From the line that contains "You are a computer-use" down to the last line of the entries, repeat every line exactly. Do not carry over the pictures.

#### DATA LISTING ####

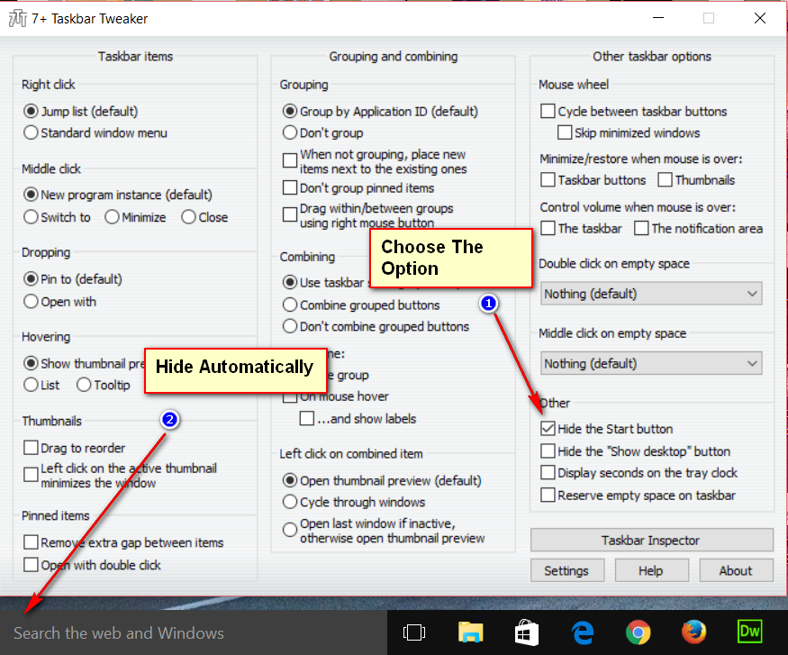Click the Taskbar Inspector button
The height and width of the screenshot is (655, 788).
(x=650, y=540)
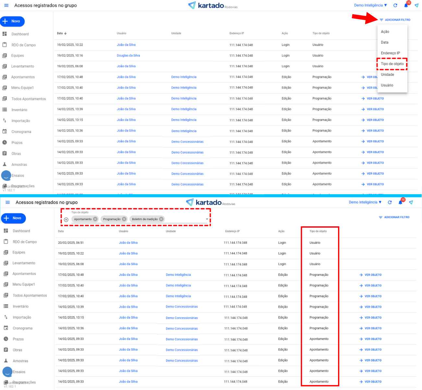422x390 pixels.
Task: Open notifications bell in the lower screenshot
Action: pos(400,202)
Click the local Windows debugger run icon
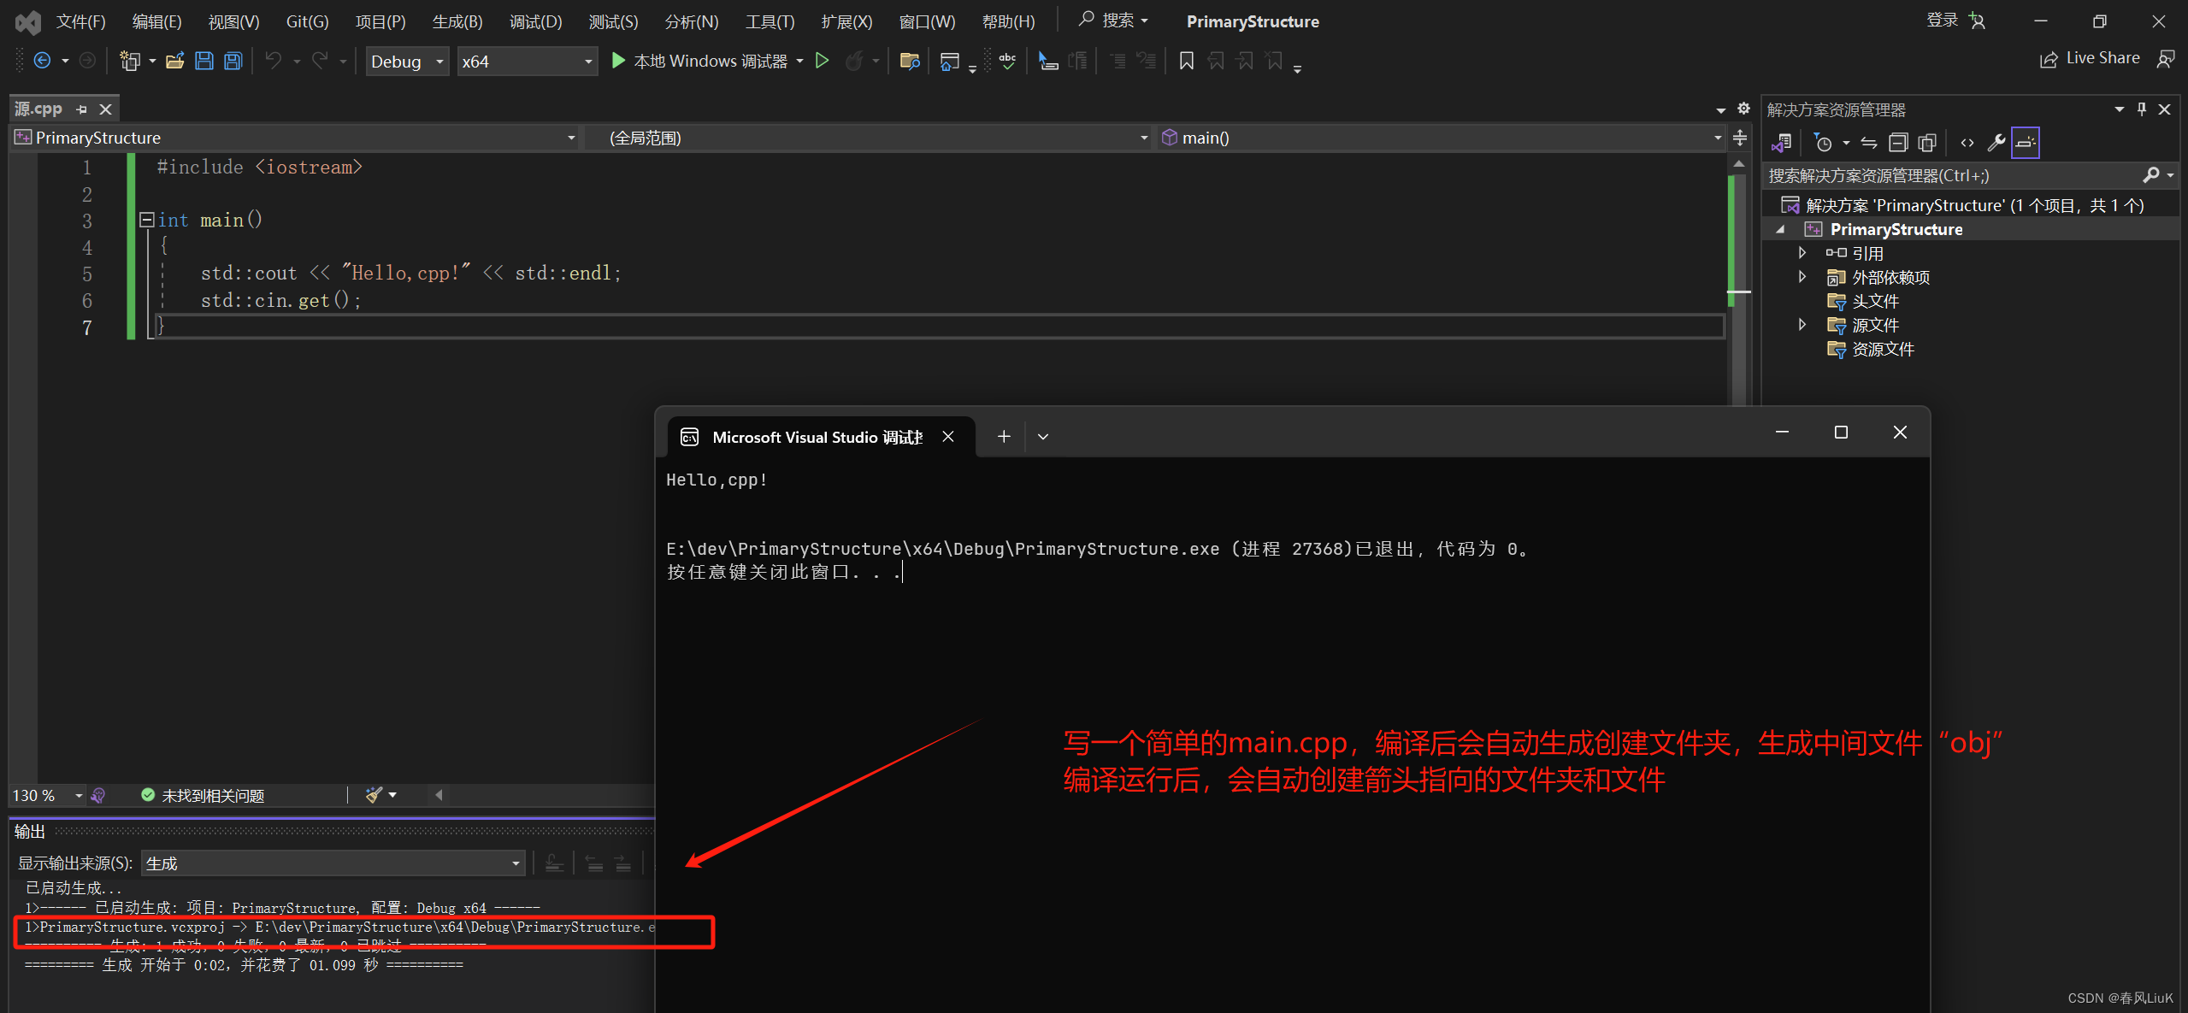 (x=620, y=62)
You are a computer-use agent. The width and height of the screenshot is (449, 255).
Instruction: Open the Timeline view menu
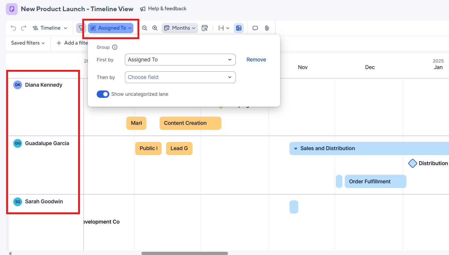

####

EXERCISE RESULT —
You are a computer-use agent. The width and height of the screenshot is (449, 255).
Instruction: Open the Timeline view menu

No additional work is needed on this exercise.